Francois’s team are working on rice as it is the ‘main human food’, eaten by 20% of the human population every day. There are twenty species of rice, of which two are domesticated: Oryza sativa (Asian rice) and Oryza glaberrima (African rice). Between the two species there is approximately one million years of divergence, although they have the same overall genomic structure: 12 chromosomes, 350-380 Mb genome length, 99.5% homozygosity. There are at least 13 reference genomes for Asian rice, and one chromosome level reference genome for African rice, plus five or six drafts.

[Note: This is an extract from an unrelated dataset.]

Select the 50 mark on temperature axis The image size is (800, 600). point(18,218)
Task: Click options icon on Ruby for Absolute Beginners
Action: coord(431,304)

Francois explained that there is also plenty of short-read data available, and their team have used the short-read data to produce the African rice pangenome; however, this reference was missing a large degree of sequence and therefore population diversity.
Francois outlined the experimental plan of the 12 + 12 rice project: high-molecular weight genomic DNA was extracted from 12 Asian and 12 African rice samples; the gDNA was prepared using the Ligation Sequencing Kit (LSK109), plus the short-read eliminator kit from Circulomics; and then sequencing was performed on the MinION Mk1C; one flow cell per sample. They obtained 23-41X depth per sample, with read N50 18-29 kb. For assembly and scaffolding, they used the assembly pipeline CulebrONT, testing different assemblers and polishing levels in parallel, and performed scaffolding and variation detection with Ragoo and Mummer.
Their results suggested that the best assembler for the rice genome was Flye, with Racon x3 + Medaka for polishing, which Francois stated produced a very high-quality assembly and ‘very very high’ BUSCO score of 97.7%, and an N50 of 12-17 Mb, with some chromosome-scale contigs. Almost 100% of the short-read data could be remapped to their long-read assemblies. They have also identified structural variants in the genomes.
Francois stated that the take-home messages from their work are that, firstly, longer reads mean better contiguity, with the short-read eliminator kit a ‘really powerful’ tool here to increase the read length. He stated that, although the read N50 is important, the median read length is also important in assembly. It is also important to test multiple assembler+polishing configurations; he recommended using two assemblers, to compare assemblies and clarify whether any anomalies are due to the assembler or represent true biological variation. Francois stated that, with nanopore technology, high-quality assemblies can be obtained within days: from basecalling to contigs in three days. Lastly, long reads are ‘much, much better than short reads’ to identify genetic variation.
In terms of current and future work, Francois explained that they have been applying the LiftOff tool to transfer genome annotation from Asian rice. They are also integrating all the genome data into the Rice Genome Hub that they are developing in their lab. They will also create a pangenome graph, using minigraph, and BioGraph for linearisation. And lastly, they will apply visualisation of the data using panache, which is under development in their lab.